Sarah’s Holiday Tips Pt. 1
The holiday season is upon us! This time of year can mean different things to different people. For me, these two months of the year felt like a marathon of survival when I was very sick with my eating disorder. Nowadays, the holidays feel fun and festive! However, with my goals of competing at a high level of CrossFit, I don’t take them as a free-for-all. In fact, I have a few ground rules for myself and reflective exercises to keep me grounded. Here are my rules that help me enjoy the holidays while taking steps toward my goals.
HAVE A PLAN BEFORE THE HOLDIAYS BEGIN. Intead of winging it, take a moment to consider what your goals are for the holidays. Do you want to maintain weight? Enjoy your holiday treats with no guilt or shame? Perhaps you’re doing a bulking cycle where you’re trying to put on more muscle. Take a few minutes to figure out your goal and answer the question, “why?” why is this important to you? What will achieving this goal do for you?
NO STARVATION! It’s not worth it and it will lead to you over-eating later on. I suggest eating a high-protein breakfast to set yourself up for success for the day. I like to put a good chunk of my fats and carbs toward the party or event so that I can confidently indulge without going off of my macros. Drink plenty of water, focus on consuming fruits and vegetables with your protein, and you’ll be golden.
MINDFULLY INDULGE. You’re human! We all indulge during the holidays but it doesn’t have to end in a spiral where you wake up on the couch with your hand in a box of Trader Joe’s Peppermint Jo-Jos! You can take a beat, look at your options, and maybe have a little bit of a few things you like. For me, I LOVE apple pie so I will always choose it but I also love wine and champagne. I know I want both but I won’t go HAM on both of them. I’ll prioritize my wholefoods and then I’ll make room for a little bit of apple pie and 1-2 glasses of wine or champagne. I’ll savor the taste and texture of each bite as well as the memories I’m making while indulging.
MOVE. But not to “burn off” or “earn” your calories. That’s BS and not a good way to have a healthy relationship with food and your body. If you want to get a workout in before a holiday party, go for it! Have fun, make sure it’s something you enjoy, and invite others to join you!

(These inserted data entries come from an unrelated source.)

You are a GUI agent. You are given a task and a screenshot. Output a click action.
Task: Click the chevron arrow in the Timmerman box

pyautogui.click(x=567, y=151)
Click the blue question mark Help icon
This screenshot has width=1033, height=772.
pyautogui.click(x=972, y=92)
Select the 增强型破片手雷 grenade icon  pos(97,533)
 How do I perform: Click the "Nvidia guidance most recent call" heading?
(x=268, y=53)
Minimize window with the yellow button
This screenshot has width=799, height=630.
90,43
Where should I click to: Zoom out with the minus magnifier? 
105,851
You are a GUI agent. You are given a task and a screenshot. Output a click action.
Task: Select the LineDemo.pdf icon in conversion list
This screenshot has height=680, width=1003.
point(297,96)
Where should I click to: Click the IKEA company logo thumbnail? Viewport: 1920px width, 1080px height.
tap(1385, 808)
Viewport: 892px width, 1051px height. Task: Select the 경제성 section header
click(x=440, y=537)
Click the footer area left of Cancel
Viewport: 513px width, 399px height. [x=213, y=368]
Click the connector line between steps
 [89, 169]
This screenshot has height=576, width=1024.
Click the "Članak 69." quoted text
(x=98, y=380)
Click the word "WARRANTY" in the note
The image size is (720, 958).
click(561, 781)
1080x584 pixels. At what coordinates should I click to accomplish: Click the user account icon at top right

DO THE NEXT RIGHT THING. After you’ve mindfully indulged or even overindulged, just go back to your normal routine! Prioritize lean proteins, healthy fats, fruits and vegetables, complex carbs, and hydration. There’s no need to beat yourself up or do a crazy detox. Your liver detoxes your body naturally and does a phenomenal job. By simply going back to normal and enjoying your life, you'll help cultivate a healthy relationship with food.
TRACK. I have two definitions for this. One, this is the time of year when maintaining our results or even trying to put on muscle is the move. Weight loss during this time of year can set you up for failure. It’s not a bad goal, but I have my clients pump the breaks on weight loss for those couple of months and move toward maintenance. Tracking your food through portions or macros can help you become more aware of how flexible you can be with your nutrition. The second definition is to track days where you indulge if you start to feel like you’re indulging every day. Sometimes, it’s hard to come out of the holidays so I’ll start to mark days on my calendar where I indulge in treats or alcohol so that I have a visual representation to help me determine if I’m being too critical or if I’m drifting towards over-indulging.